• **About this exercise**
Scan the entries below for "your" and copy each line that holds it.

• **Record set**
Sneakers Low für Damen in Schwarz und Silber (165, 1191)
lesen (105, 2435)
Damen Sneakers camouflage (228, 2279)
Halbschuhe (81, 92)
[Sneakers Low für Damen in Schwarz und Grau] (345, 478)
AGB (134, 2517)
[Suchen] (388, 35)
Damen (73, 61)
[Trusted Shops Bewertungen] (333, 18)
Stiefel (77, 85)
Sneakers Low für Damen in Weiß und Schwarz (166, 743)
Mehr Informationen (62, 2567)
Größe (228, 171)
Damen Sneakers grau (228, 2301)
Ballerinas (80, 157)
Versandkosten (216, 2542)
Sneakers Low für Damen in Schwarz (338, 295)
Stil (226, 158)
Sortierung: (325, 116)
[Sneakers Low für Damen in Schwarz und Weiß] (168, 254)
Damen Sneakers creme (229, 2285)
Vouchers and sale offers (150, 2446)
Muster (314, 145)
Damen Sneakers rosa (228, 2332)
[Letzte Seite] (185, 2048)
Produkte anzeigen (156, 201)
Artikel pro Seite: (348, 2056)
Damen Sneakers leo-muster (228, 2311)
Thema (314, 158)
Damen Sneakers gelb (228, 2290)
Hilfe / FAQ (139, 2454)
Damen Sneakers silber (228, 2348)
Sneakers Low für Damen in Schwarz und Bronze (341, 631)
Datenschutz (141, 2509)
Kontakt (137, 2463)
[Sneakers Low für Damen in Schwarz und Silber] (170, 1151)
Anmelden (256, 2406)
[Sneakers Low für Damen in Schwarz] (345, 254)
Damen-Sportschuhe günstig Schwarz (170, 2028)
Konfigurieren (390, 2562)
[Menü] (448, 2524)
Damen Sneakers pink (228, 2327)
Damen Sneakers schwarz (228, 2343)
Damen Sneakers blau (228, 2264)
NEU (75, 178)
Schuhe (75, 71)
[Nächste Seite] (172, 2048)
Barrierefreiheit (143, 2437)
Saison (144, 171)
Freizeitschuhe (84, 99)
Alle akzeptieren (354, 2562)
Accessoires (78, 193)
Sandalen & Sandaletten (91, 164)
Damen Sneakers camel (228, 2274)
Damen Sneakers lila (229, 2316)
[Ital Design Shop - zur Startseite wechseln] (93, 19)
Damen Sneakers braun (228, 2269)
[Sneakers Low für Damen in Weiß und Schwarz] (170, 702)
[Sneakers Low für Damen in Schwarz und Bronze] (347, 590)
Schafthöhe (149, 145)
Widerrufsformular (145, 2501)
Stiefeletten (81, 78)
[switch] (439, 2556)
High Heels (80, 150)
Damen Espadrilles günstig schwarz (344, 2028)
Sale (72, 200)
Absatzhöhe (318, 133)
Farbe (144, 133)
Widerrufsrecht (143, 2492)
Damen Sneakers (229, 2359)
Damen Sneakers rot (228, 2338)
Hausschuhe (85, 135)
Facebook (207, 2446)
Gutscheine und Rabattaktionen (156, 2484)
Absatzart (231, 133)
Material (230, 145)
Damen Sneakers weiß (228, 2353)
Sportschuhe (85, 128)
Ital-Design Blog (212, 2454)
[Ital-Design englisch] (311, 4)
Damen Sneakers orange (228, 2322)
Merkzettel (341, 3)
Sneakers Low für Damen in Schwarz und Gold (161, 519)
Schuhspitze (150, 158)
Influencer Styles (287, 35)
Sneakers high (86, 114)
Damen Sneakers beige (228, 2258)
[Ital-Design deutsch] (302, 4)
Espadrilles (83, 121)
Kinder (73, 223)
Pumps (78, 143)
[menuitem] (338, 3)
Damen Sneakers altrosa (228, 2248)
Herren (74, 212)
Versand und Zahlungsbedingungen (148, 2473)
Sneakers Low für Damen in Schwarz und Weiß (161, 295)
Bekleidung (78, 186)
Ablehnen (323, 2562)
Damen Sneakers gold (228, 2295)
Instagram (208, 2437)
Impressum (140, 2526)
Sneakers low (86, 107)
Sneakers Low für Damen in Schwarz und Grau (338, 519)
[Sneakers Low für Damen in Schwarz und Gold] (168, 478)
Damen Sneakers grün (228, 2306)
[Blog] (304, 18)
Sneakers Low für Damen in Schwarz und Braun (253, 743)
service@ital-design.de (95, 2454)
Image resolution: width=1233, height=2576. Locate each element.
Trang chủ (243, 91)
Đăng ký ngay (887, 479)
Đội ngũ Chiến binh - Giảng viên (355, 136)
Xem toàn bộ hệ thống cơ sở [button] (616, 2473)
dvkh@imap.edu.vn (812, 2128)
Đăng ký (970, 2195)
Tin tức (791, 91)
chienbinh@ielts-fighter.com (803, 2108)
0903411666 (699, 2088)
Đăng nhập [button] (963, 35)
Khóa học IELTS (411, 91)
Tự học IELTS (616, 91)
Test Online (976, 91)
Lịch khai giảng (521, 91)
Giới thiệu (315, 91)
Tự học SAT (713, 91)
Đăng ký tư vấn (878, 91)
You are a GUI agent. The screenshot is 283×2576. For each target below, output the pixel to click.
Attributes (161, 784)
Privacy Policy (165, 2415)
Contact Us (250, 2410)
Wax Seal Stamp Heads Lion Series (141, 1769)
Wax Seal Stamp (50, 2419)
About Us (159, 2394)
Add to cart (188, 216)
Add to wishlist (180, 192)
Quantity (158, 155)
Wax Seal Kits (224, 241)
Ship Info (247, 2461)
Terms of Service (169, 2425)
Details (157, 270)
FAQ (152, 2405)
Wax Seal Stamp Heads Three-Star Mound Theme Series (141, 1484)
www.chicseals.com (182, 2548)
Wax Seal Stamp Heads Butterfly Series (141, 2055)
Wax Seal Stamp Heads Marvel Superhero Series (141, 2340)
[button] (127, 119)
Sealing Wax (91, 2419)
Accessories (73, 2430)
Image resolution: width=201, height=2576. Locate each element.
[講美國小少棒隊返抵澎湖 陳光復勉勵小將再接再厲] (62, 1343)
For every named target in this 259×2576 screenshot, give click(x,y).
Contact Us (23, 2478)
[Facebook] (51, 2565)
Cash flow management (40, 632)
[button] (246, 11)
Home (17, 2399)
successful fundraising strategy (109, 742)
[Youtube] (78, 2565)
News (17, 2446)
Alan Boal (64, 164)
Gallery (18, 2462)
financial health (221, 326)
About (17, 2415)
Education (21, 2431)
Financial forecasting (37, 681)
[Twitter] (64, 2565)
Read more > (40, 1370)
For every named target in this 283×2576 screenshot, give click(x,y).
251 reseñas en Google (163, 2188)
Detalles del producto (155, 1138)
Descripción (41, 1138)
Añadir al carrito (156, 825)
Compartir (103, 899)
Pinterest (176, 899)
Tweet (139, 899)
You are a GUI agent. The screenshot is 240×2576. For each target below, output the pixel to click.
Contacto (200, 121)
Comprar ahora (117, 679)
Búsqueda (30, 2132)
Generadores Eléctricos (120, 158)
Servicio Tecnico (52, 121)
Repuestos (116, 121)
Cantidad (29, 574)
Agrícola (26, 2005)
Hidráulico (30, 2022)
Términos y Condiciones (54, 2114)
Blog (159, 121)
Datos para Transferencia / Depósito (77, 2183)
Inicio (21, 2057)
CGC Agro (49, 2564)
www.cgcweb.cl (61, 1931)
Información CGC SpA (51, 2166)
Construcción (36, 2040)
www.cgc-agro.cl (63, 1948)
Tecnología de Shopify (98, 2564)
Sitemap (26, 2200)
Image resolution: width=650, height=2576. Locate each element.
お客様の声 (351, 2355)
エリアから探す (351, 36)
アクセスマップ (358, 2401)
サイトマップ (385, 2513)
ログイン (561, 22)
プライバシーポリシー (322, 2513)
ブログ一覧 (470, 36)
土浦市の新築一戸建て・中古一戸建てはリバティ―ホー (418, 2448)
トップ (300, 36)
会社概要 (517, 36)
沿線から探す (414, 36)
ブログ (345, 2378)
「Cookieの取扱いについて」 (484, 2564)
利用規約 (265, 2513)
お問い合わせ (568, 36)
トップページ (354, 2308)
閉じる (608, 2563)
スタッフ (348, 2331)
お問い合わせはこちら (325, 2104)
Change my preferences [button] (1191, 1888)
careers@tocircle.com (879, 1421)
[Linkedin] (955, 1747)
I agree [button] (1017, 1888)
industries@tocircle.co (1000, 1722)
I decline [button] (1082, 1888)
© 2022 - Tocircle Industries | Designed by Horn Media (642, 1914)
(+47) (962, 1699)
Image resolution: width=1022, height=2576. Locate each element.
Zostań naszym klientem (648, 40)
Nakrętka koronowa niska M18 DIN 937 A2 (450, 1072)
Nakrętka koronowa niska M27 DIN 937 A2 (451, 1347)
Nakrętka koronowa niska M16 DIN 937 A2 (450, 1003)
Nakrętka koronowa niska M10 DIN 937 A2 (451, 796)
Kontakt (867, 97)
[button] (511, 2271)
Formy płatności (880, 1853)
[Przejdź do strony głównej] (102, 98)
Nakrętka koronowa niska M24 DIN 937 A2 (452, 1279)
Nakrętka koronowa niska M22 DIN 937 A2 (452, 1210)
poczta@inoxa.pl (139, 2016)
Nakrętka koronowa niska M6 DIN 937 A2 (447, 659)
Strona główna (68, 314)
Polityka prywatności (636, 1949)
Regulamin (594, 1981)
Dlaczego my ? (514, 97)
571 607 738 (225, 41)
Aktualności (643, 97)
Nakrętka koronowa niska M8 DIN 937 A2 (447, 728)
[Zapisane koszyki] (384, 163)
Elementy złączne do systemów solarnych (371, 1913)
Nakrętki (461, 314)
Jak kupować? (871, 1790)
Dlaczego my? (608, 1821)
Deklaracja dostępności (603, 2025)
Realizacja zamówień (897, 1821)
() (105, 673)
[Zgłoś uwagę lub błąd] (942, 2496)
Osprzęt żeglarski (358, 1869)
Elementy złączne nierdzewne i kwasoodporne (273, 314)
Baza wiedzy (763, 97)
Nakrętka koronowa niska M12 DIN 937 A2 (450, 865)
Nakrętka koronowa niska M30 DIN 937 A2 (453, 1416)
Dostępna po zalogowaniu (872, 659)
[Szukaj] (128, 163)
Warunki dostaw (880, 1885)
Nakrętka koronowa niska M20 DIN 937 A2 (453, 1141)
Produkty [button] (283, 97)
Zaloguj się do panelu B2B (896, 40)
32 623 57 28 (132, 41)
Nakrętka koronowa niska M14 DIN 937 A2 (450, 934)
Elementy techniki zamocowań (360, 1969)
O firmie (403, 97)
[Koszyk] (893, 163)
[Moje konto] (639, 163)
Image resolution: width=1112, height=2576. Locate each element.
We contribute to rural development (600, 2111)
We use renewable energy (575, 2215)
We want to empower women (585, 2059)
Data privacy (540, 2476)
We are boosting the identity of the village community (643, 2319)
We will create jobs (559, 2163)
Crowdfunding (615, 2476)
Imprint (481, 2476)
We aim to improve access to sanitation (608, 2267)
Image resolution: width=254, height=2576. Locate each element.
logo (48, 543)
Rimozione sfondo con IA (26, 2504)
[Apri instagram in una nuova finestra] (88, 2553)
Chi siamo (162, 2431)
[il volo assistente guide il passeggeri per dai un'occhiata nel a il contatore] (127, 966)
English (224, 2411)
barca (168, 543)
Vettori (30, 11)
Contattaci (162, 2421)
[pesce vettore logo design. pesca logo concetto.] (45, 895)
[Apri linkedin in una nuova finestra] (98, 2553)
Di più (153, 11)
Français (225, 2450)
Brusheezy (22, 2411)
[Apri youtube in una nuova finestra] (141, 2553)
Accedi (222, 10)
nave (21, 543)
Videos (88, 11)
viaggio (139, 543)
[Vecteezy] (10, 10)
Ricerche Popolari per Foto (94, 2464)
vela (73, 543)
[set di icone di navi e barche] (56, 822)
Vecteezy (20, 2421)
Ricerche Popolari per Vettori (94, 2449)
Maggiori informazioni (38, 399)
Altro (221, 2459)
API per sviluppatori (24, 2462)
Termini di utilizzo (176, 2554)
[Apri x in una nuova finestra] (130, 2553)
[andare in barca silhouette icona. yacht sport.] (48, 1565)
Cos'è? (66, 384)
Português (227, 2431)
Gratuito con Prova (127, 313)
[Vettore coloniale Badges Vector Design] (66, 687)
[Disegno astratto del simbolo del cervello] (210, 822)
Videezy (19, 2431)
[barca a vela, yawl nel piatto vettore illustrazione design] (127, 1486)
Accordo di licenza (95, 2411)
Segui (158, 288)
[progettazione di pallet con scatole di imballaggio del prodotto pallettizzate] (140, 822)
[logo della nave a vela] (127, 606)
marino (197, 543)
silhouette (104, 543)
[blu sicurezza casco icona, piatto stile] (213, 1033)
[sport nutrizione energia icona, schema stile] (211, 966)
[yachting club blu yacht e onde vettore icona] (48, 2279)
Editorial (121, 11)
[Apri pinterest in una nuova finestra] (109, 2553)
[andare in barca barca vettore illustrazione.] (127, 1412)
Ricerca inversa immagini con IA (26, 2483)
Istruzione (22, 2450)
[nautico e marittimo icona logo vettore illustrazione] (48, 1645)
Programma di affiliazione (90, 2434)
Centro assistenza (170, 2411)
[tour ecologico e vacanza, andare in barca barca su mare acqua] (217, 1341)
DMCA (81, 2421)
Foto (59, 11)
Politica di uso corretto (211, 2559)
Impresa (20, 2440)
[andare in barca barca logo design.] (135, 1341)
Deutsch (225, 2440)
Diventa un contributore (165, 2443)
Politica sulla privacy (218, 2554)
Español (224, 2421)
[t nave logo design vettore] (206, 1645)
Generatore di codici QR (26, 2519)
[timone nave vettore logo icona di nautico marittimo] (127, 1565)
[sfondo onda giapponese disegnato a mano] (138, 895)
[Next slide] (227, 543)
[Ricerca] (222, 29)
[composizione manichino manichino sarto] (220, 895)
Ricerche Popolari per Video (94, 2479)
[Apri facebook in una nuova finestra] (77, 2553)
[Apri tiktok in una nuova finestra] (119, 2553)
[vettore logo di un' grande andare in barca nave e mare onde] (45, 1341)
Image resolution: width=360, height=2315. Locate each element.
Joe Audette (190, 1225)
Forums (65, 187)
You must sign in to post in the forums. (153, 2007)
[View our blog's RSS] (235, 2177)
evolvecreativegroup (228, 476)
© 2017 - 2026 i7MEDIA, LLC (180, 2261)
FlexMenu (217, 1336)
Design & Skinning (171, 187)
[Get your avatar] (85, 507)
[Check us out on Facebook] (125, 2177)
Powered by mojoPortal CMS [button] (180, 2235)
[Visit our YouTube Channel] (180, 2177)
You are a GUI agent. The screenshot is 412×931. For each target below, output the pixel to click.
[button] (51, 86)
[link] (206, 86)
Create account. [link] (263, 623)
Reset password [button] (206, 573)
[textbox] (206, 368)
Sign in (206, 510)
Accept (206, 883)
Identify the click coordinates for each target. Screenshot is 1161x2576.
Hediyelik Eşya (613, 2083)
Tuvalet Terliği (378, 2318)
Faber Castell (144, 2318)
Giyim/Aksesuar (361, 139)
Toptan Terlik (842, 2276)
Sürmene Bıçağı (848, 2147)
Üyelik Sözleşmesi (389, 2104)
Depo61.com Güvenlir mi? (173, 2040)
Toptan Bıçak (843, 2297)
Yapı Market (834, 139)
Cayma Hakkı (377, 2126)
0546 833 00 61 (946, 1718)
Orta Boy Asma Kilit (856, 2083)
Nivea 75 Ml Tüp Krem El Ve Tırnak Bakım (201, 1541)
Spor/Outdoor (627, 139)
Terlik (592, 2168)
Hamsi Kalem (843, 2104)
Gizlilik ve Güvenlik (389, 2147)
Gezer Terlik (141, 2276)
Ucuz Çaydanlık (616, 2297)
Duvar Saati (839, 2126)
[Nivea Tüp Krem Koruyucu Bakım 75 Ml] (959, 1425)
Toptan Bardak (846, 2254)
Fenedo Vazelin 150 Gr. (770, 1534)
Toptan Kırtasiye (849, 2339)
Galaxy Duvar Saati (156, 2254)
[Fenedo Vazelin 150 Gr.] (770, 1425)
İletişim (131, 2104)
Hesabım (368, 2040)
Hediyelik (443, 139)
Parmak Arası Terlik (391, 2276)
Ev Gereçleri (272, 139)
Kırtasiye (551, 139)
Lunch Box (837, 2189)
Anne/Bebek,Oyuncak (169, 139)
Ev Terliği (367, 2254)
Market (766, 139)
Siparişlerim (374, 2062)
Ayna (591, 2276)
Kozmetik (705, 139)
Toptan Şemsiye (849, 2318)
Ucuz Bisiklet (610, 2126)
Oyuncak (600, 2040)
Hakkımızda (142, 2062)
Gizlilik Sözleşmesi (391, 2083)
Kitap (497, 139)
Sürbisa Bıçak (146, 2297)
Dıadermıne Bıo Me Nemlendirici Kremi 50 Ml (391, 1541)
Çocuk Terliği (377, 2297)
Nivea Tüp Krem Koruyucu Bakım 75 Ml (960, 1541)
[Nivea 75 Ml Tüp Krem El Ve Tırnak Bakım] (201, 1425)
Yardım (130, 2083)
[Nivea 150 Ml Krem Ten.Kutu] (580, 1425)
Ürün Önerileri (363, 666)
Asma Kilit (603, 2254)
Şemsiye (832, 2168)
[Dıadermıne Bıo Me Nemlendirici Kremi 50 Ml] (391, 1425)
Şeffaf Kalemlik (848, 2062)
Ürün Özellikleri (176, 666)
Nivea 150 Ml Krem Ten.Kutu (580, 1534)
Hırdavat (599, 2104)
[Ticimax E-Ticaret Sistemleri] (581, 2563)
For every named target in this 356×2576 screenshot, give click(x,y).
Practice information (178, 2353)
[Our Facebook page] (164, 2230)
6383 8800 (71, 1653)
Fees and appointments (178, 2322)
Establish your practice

• **Solution to the problem**
[Get your avatar] (85, 507)
Establish your practice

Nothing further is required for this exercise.